SHORT TASK: Extract the rows between the line containing "Image resolution: width=1568" and the line containing "Action: pyautogui.click(x=724, y=79)", inclusive, and reproduce them verbatim.

MATERIAL FOR THE TASK:
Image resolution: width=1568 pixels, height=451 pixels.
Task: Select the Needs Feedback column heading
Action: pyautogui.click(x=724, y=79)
* * *
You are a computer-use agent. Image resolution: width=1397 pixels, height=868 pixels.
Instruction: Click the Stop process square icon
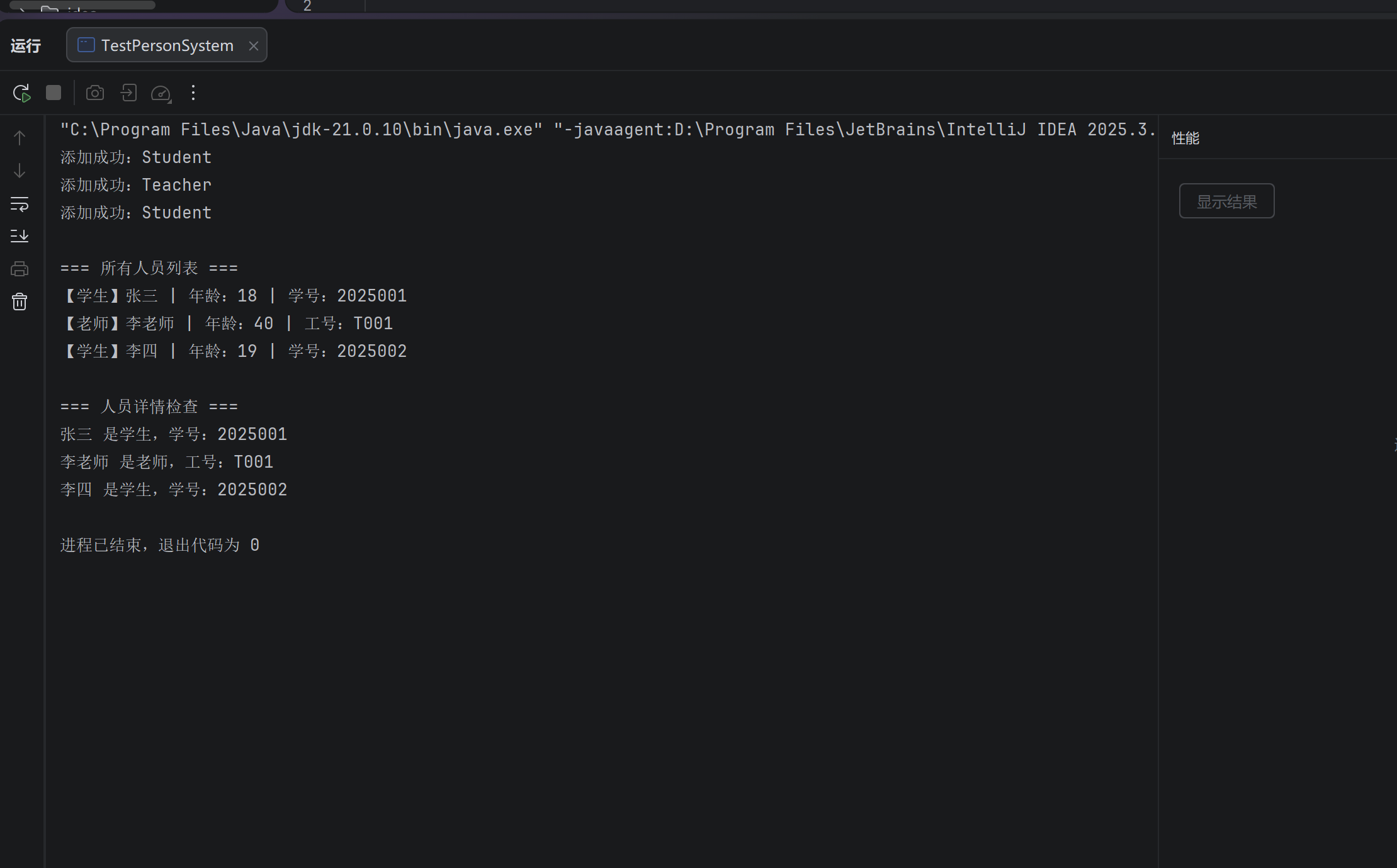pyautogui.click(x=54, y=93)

SOLUTION:
Image resolution: width=1568 pixels, height=451 pixels.
Task: Select the Needs Feedback column heading
Action: pyautogui.click(x=724, y=79)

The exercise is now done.